Herausforderungen in der digitalen Welt
In der analogen Welt funktioniert diese Form des Identitätsnachweises sehr gut und ist seit Jahrzehnten erprobt. Die Sicherheitsmerkmale, insbesondere der hoheitlichen Dokumente, sind immer besser geworden. Die Kontrolle der Nachweise erfordert zumeist weder besonderes Equipment noch eine spezielle Ausbildung, was die Verifizierung der Identität einfach und sehr flexibel gestaltet. Weiterhin erfolgt das Ausweisen vollkommen selbst-souverän. Das heißt, der Halter eines Nachweises kann frei entscheiden, wann er wem welche Daten preisgibt, ohne, dass die ausstellende Stelle eines Nachweises davon Kenntnis hat.
In der digitalen Welt führen jedoch genau diese Nachweise zu großen Herausforderungen – sei es bei amtlichen Onlineanträgen, der Eröffnung eines neuen Bankkontos oder der Registrierung bei einem Car-Sharing Anbieter.
Die physischen Identitätsnachweise sind für den Ausweisprozess zunächst zu digitalisieren. Für einige Vorgänge genügt ein Foto oder Scan des Nachweises (etwa von Zeugnissen). Dies mag aufwandtechnisch für den sich Ausweisenden zunächst überschaubar erscheinen, doch erfordert dieses Verfahren viel Aufwand auf der gegenüberliegenden Seite, die den Nachweis überprüft. Weiterhin birgt dies erhebliche Sicherheitsrisiken, beziehungsweise gescannt nicht mehr oder nur eingeschränkt viele Sicherheitsmerkmale der Originalnachweise funktionieren fotografiert
Alternativ haben sich Video- und Auto-Identverfahren etabliert, um eine sichere Schnittstelle zwischen physischer und digitaler Welt zu bilden. Hierbei ist der prozessuale Aufwand auch auf Seiten des sich ausweisenden deutlich hoher. Dafür können zumeist jedoch gängige Sicherheitsmerkmale der Nachweise sowie die Verbindung zwischen Person und Nachweis geprüft werden. Dafür ist jedoch für jedes Verfahren ein neuer Vorgang zu starten – dies führt zu Kosten & Aufwänden beim sich identifizierenden sowie dem Anbieter.
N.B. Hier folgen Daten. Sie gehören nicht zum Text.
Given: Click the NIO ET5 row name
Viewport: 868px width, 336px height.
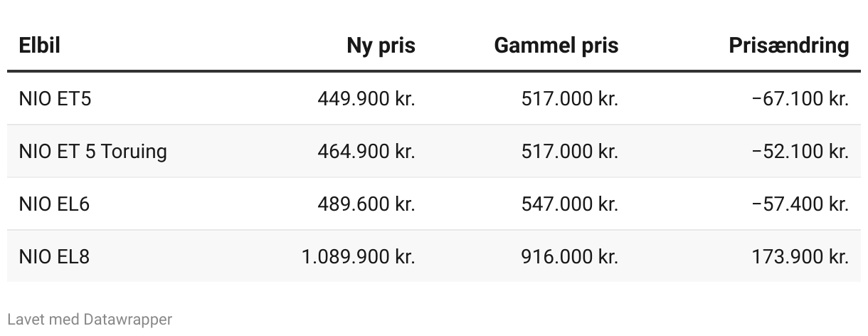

Fragmentierte & föderierte digitale Identitäten
Parallel haben sich in der digitalen Welt native digitale Identitäten herausgebildet, etwa Social Media Profile sowie die Accounts für Mails, Online-Shopping oder Online-Payments. Der Login, zumeist basierend auf E-Mail und Passwort, verschafft dem Nutzer Zugang zu seinen Accounts und lässt ihn im Namen dieser agieren. Dabei wird bei jedem Anbieter, jeder Plattform ein neuer Account angelegt, was zu einer fragmentierten Landschaft im Identitätsmanagement führt.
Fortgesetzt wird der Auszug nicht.